Frits Thaulow, Cottages in the Snow, 1891

I hate snow. Which means I most especially hate this week of the year. The week winter begins. It means snow could come. Or, G*d help us, snow is already here. I know, bah humbug. Still ...

I did like it once. Laughed my way through an eight-foot snowstorm years ago in Boston. But I was young. Now ... not so much. Although every time I look at this painting it takes me back to those happy Boston snow days.

Frederick Childe Hassam (he never used the Frederick; a friend told him Childe was "more exotic") was born in Boston, and early on, began painting cityscapes. At Dusk (Boston Common at Twilight) was his first. I visit the picture every time I'm at the Museum of Fine Arts, Boston, and a postcard of it is taped up next to my bed. It exactly captures how I felt in the three winters I spent there. Cold. A little melancholy at sundown. But mostly content, loving the crisp air, the charming old buildings, the smell of the park. And the pink twilight.

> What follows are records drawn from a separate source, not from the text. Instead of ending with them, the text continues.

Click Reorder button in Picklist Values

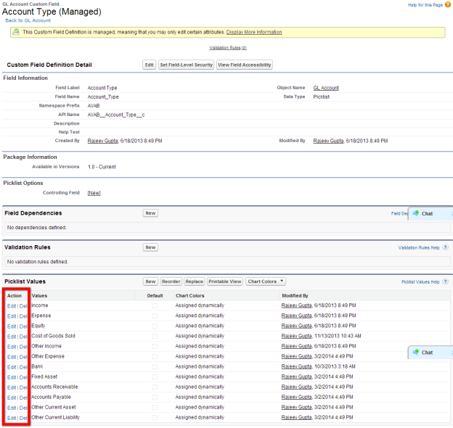point(171,281)
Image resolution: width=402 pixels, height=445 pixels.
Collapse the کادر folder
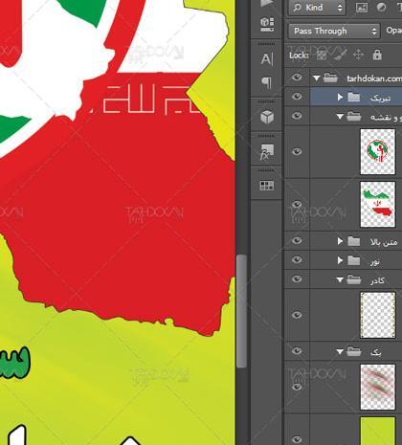pos(340,280)
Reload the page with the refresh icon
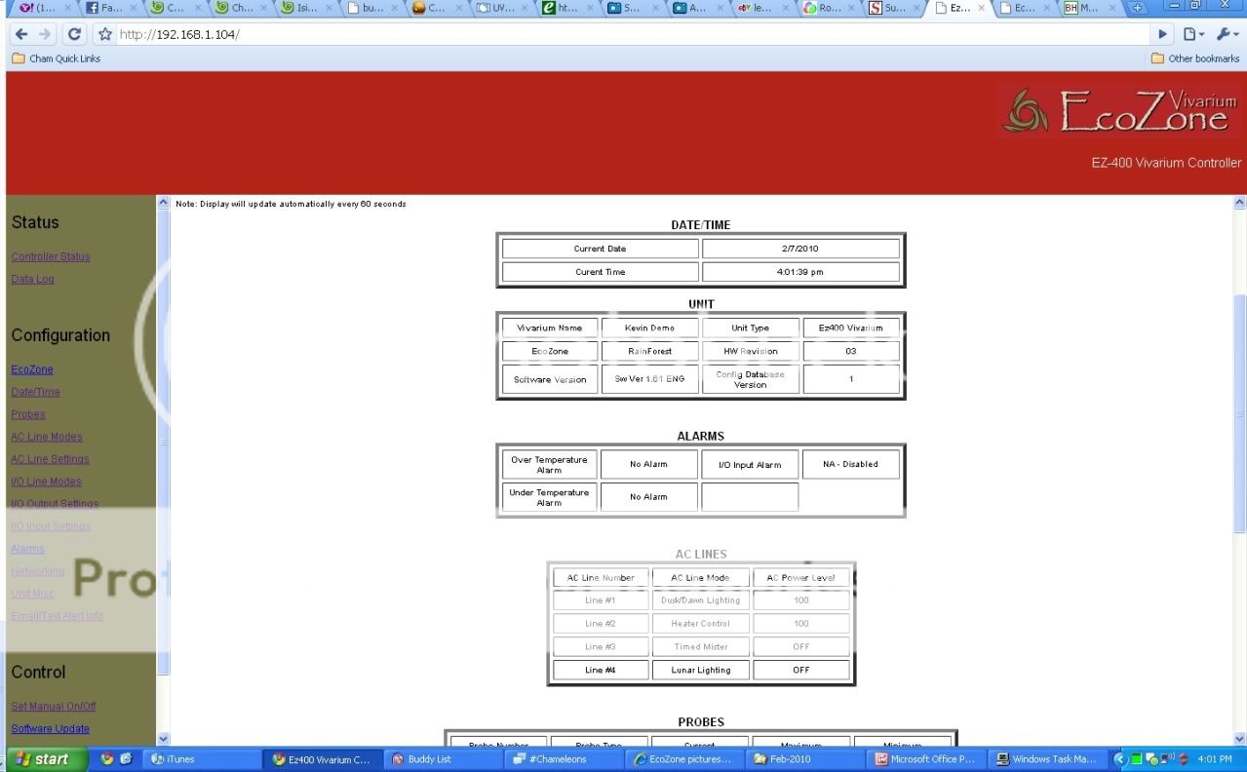The height and width of the screenshot is (772, 1247). pos(74,34)
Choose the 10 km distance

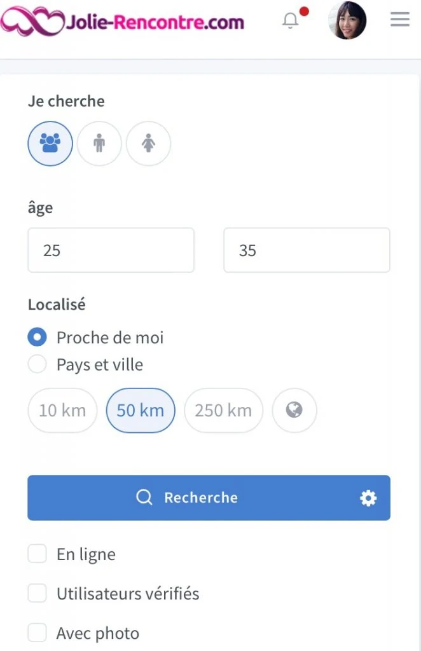click(62, 410)
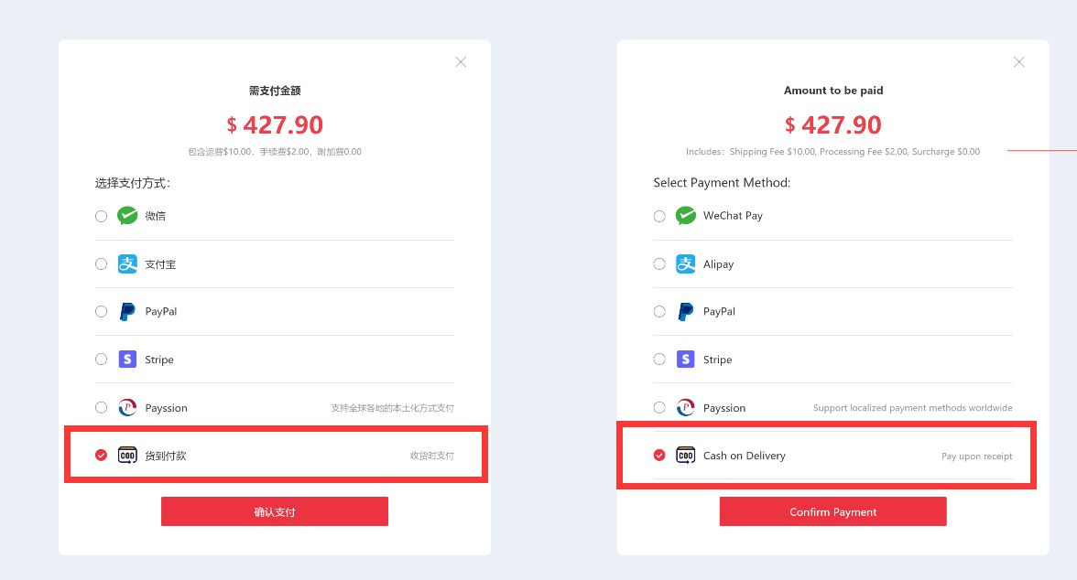
Task: Click the 微信 green icon in Chinese dialog
Action: pos(127,216)
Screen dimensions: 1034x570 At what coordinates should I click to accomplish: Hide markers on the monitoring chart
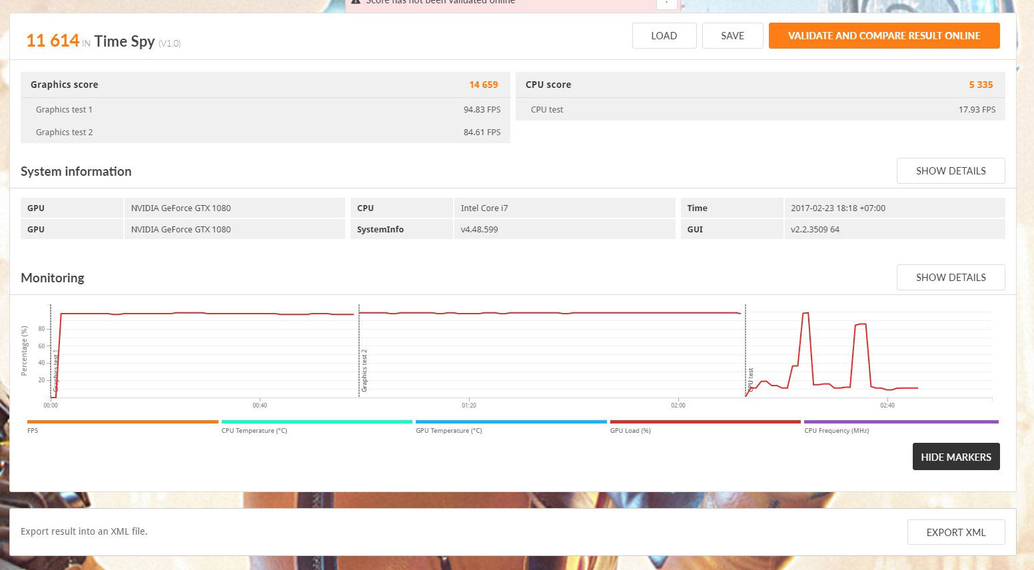pos(955,457)
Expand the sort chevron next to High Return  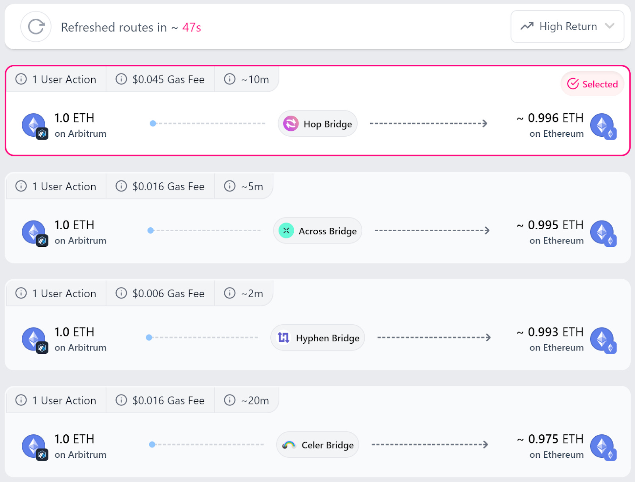[610, 26]
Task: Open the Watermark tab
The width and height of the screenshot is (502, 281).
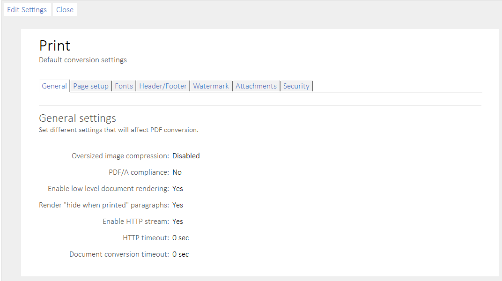Action: tap(211, 86)
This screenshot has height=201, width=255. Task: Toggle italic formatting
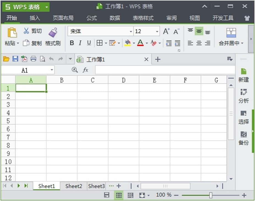point(80,43)
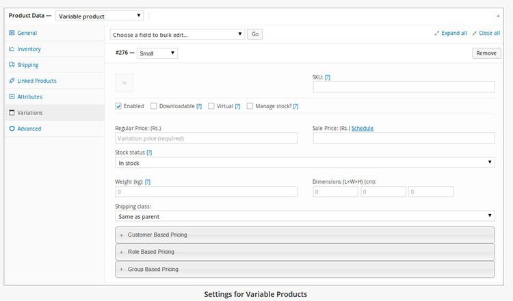Open the bulk edit field dropdown

[177, 34]
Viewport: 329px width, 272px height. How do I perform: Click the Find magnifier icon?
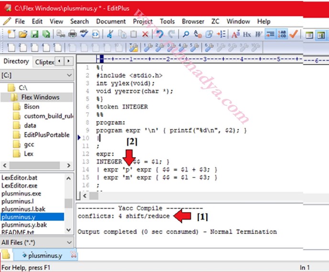pos(186,34)
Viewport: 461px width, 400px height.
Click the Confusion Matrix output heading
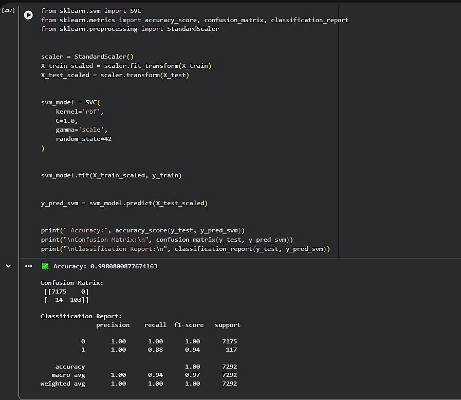71,283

Museum of Fine Arts curator Erica Hirshler says in 1885 Hassam was painting modern Boston — new buildings lining the left side of the street, electric street lamps (not gas). "And the fact that the woman is walking unchaperoned in the city reflects a different way that women interacted in an urban environment." She and the little girls all carry muffs to keep their hands warm. Except for the muffs, and a few other details, the place looks just the same today.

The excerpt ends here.